Pierce has 'moved on' from BOS-BK swap

EAST RUTHERFORD, N.J. -- Paul Pierce has moved on.

Pierce spent the first 15 years of his career with the Boston Celtics, but the 36-year-old veteran says he’s been over the initial shock of being traded to the Brooklyn Nets for a while now.

“I’ve already been past that a long time ago,” Pierce said Monday. “I’m a person that’s always been when it’s time to move on, you move on. You can ask any girlfriend I’ve ever had. That’s just the way it is. There’s no hard feelings. I’m here. This is where I’m at now, and you’ve gotta move on. You can’t mourn or put your head down. [You] just go to work.”

Pierce has had a tough time adjusting to his new team. In 15 games with the Nets, he’s averaging just 12.4 points on 36.8 percent shooting.

Pierce has missed the past four games due to a broken bone in his right hand. He thinks there’s a “good chance” he’ll play against his former team Tuesday night at Barclays Center, but he isn’t certain.

“I’ve had my ups and downs, but it’s not about me,” Pierce said. “It’s about getting this team healthy right now and trying to see if we can reach our potential.

“One of our goals before the season was to try and win a championship. Unfortunately, we didn’t get off to the best start, and I probably haven’t been playing the best basketball, due to some other minor injuries I’ve been dealing with. But I feel like as we continue to get healthy and guys come back and we get our chemistry, we’re gonna be there toward the end.”

Pierce still thinks the Nets have the potential to be a championship team.

“It’s just putting it all together, developing chemistry, getting healthy and then seeing what we’ve got,” he said. “We’ve seen flashes of it at times, but it’s tough when you don’t know who’s going to be in the lineup and who’s going to be out. But injuries happen to every team and it’s something we have to deal with. But I’d like to see us when we get fully healthy and see what our potential can possibly be.”

Pierce will make his regular-season return to Boston on Jan. 26. He traveled there for Brooklyn’s preseason game, but he was not at the arena while the game was played.

“I think the emotions are already behind me,” Pierce said. “We played them in the preseason. We had our press conference. I probably won’t have any more emotions until I get back into the arena that I played in. But I’ve moved on, they’ve moved on, Doc [Rivers] has moved on, Ray Allen [has] moved on. So it is what it is.”

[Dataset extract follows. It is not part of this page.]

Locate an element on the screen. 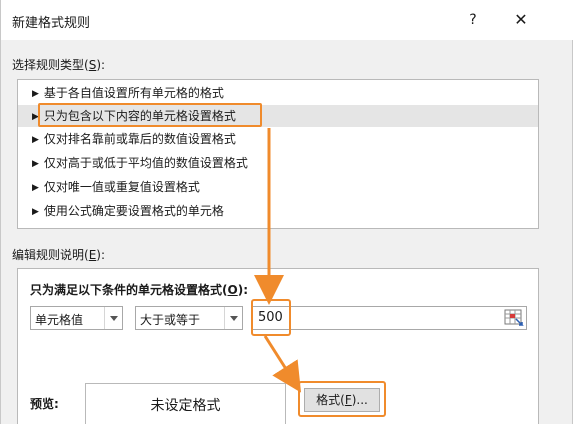  rule-item-all-cells: ▶ 基于各自值设置所有单元格的格式 is located at coordinates (278, 93).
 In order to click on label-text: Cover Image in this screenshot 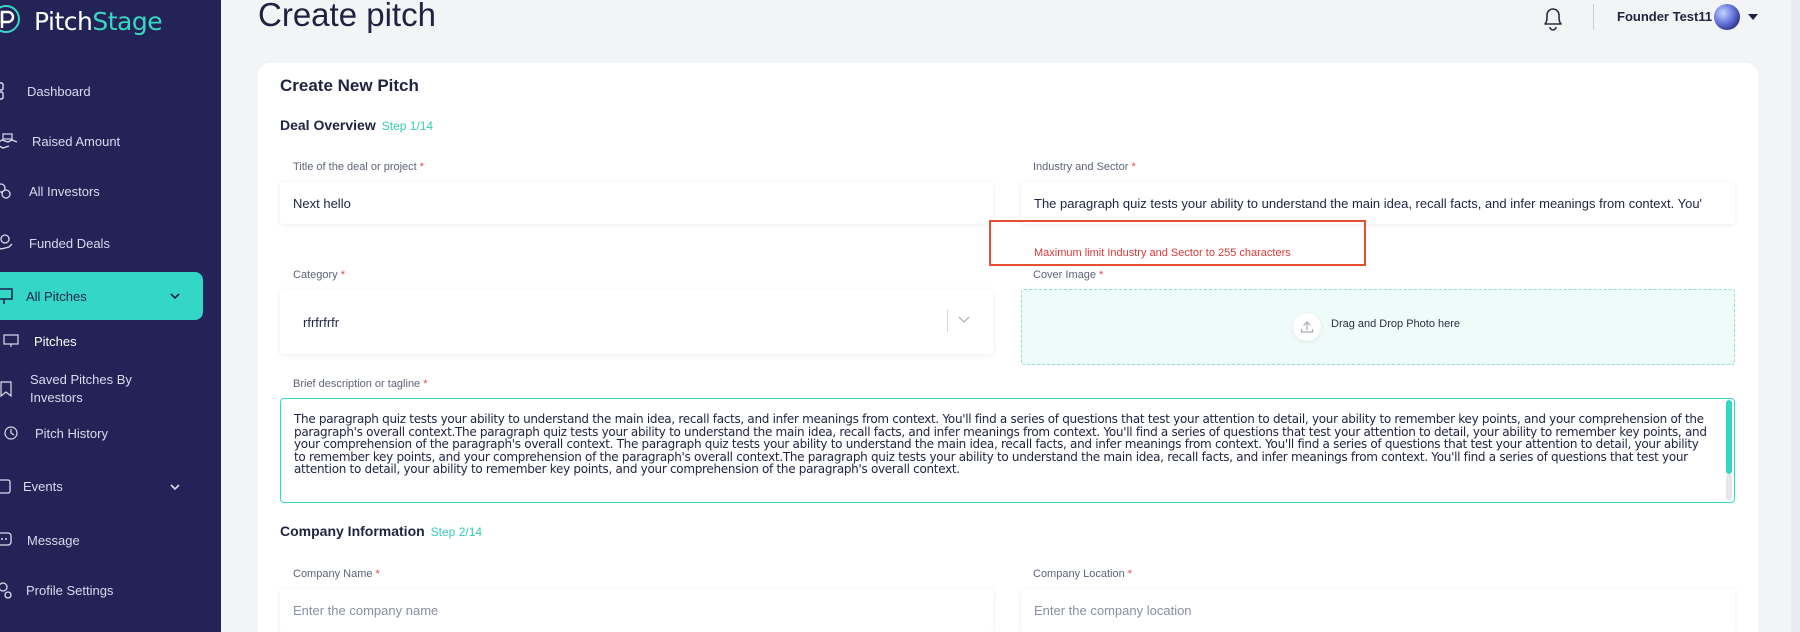, I will do `click(1064, 275)`.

Just what the Doc ordered: Pierce says it’s just a “coincidence” that he is returning to perhaps face his former team and former coach this week. The Nets host Rivers’ Los Angeles Clippers on Thursday night.

Rivers will make his return to Boston the night before. Pierce expects Rivers to get a standing ovation from Celtics fans and would be “surprised” if he doesn’t.

The relationship between the fans and their former coach soured after Rivers left for a Western Conference contender and said he didn’t want to be part of Boston’s rebuilding process.

“I think he’ll get a standing ovation no doubt from what he’s been able to bring to the organization,” Pierce said. “How many years was he in Boston? Nine? Yeah. He was able to bring a championship (in 2007-08) and to almost bring another one. He should receive a standing ovation. Doc deserves an ovation from how he was able to change the culture of the organization.”